Share your dilemmas and get honest opinions from other Mumsnetters.

to not tell anyone about my ‘legal wedding’?

246 replies

ShotgunSummerWedding · 11/04/2022 09:42

I should be so happy, but I’m so upset by my family’s reaction. I know MN is usually well in favour of the married couple to be doing whatever they wish, but just really want to vent and hear some similar stories. I want to preface this by saying I am my parents only child.

Me and my fiancé are due to welcome our baby girl in June after miscarriages and general misery. This pregnancy is going well and I am feeling a bit more hopeful each day that we will meet her. We really wanted to be married and have a lovely small family wedding before DC, but the first pregnancy was unplanned and stuck us on the TTC treadmill as we tried to regain what we had lost. We thankfully have, and now marriage is back on the cards. Before it stopped being a priority as the only thing I cared about was being pregnant again.

Now I am and we definitely want to get married before the baby is born. First and foremost, we want to be a legal family and cement that before she is here. Practically, we are also worried about the medical aspects of not being each other’s next of kin (particularly if anything goes wrong at birth). My partner is also a foreign national and if we are not married at birth it is notoriously difficult for her to get his citizenship without a lot of paperwork and expense. Financially too, he is worried about me being a SAHM and not having the legal protections of marriage, particularly if he died before we planned a wedding.

So we booked a registry office for next month and have given notice to marry. This would be our ‘legal’ wedding in jeans and trainers, just tick off all of the above. Our witnesses will be two friends. No one else.

I don’t want family there because I am still not very well and I’m terrified that something will happen to my baby. If my family are there then that ceremony becomes my wedding day and it will be forever tainted. Also, my fiancé’s family are not able to travel at the moment and I do not want my MIL and FIL to feel excluded. This ceremony is our legal protection together. Nothing more.

We do want a wedding though. Next year we are then going to take our family and friends on a destination wedding blessing next year and have bridesmaids, a cake, speeches and a nice party. When I am hopefully happier and in a better mental place after my daughter arriving safely.

I told my mother my plans (not set dates, just intentions) and she was furious and unkind. She is usually a lovely, non-toxic person. In her eyes, the vows are the most important thing and she is will be heartbroken if she doesn’t see them. She told me that if I am just going to see my marriage as a piece of paper, then I may as well bin my engagement ring and get a plastic one Confused

She eventually calmed down and sent me a text saying that she was sad, but I needed to do what was right for my family. I though this was her blessing and tried to talk to her a little more ‘would you like to know when we book somewhere?’ ‘Would you like pictures?’ but she quickly got angry and asked to be there. I explained all of the above, and she still didn’t get it and pulled faces. I have tried to get her excited about our ceremony next year, asking about bridesmaid’s dresses and planning dress shopping, but she rolled her eyes and said if my destination wedding guest list was so small then there was no point.

* [REQUIREMENT 1]
In the post about the registry office wedding, who will act as witnesses at the ceremony?
* [REQUIREMENT 2]
Extend the post about the registry office wedding, picking up after its final sentence.

(Collected data)
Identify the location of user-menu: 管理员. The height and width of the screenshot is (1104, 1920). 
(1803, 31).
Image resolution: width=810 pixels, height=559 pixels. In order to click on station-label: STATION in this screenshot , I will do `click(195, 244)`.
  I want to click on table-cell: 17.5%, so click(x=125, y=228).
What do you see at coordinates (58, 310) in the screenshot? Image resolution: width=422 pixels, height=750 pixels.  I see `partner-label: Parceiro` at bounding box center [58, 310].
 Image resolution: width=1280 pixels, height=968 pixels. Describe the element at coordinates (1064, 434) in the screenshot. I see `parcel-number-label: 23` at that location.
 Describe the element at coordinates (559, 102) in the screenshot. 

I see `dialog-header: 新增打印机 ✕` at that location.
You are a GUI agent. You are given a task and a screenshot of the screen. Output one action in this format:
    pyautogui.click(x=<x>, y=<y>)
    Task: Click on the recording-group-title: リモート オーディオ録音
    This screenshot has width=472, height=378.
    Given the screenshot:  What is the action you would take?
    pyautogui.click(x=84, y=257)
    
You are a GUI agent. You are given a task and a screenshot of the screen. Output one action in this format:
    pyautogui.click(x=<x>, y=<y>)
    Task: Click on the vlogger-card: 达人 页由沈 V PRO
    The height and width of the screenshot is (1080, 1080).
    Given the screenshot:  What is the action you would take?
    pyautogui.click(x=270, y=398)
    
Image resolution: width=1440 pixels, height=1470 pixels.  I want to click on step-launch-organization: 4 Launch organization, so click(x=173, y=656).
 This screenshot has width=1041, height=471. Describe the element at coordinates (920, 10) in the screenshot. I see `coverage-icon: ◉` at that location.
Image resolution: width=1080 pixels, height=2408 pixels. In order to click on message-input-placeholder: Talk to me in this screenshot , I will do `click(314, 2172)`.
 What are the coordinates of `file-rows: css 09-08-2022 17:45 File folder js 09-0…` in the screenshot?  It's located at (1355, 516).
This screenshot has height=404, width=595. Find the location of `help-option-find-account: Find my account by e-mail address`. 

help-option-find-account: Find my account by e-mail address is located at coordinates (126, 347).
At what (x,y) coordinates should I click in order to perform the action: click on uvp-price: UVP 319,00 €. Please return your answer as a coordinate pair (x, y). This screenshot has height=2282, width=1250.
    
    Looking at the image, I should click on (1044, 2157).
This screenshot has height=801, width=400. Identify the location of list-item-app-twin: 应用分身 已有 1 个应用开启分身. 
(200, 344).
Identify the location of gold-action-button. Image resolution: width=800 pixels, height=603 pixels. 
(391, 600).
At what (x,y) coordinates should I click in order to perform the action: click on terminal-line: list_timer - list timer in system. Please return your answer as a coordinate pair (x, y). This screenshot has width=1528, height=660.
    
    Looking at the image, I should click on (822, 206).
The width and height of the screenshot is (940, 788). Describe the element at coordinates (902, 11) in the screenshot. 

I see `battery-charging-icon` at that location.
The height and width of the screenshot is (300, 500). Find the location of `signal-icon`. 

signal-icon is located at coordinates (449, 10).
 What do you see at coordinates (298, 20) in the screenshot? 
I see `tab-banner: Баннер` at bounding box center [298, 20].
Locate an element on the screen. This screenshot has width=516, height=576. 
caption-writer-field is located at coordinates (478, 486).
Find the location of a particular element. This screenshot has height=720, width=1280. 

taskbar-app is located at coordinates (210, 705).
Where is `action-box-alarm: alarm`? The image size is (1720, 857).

* [WRITTEN REPLY 1]
Two friends.

* [WRITTEN REPLY 2]
I’m at a loss of what to do. She keeps asking me about it but everything I say upsets her. I’m currently in the mindset that I want to just say “we’re not doing that because of how you have acted” but just go and do it anyway. And to tell no one. This is actually what my dad has advised…

But it just feels so untruthful Sad I’m so excited to be married and this just feels like something else (like my pregnancy) that has been ruined.

OP posts:
Palavah · 11/04/2022 09:51

Im sorry for your losses.

For many (most?) people the vows are the wedding. Not the dress or the cake or the bridesmaids. That's why your mother is so upset not to be invited to your wedding. That's not a niche view.

Why do you think that having family at your wedding will mean it's tainted?

ShotgunSummerWedding · 11/04/2022 09:53

@Palavah

Im sorry for your losses.

For many (most?) people the vows are the wedding. Not the dress or the cake or the bridesmaids. That's why your mother is so upset not to be invited to your wedding. That's not a niche view.

Why do you think that having family at your wedding will mean it's tainted?

Because if my baby dies, which is a really real fear of mine- then that was my wedding day with my family. Not a legal ceremony. For me, having family there makes it a wedding.

There will still be vows next year, and my fiancé already lives out those vows to me everyday.

OP posts:
Dinoteeth · 11/04/2022 09:55

Op forget the destination wedding - have a very small two friends, both sets of parents and go for dinner.
Save yourself a fortune

45redballoons · 11/04/2022 09:56

I think your approach is very sensible, but if it upsets her that much, would there be any harm in inviting her and having 3 witnesses? Your inlaws would surely understand.

Christienne · 11/04/2022 09:57

OP

DH and I sis the same (albeit for different reasons). Got married at a register office, no family, big event later with the rest, cake etc.

I can’t comment on how to handle your family as ours, thankfully were understanding about what we did and why

But I just wanted to say 1. You’re not unreasonable for doing what you want and please try not to feel bad about your plans. Just go away and do it quietly. No one needs to know and if you ever feel guilty don’t - if they were supportive of your understandable plans, there’d be no need for any secrecy.

and 2. I know you didn’t ask this, but we don’t regret for a moment how we got married, many years on.

Wishing you lots of luck with your wedding and upcoming birth of your daughter.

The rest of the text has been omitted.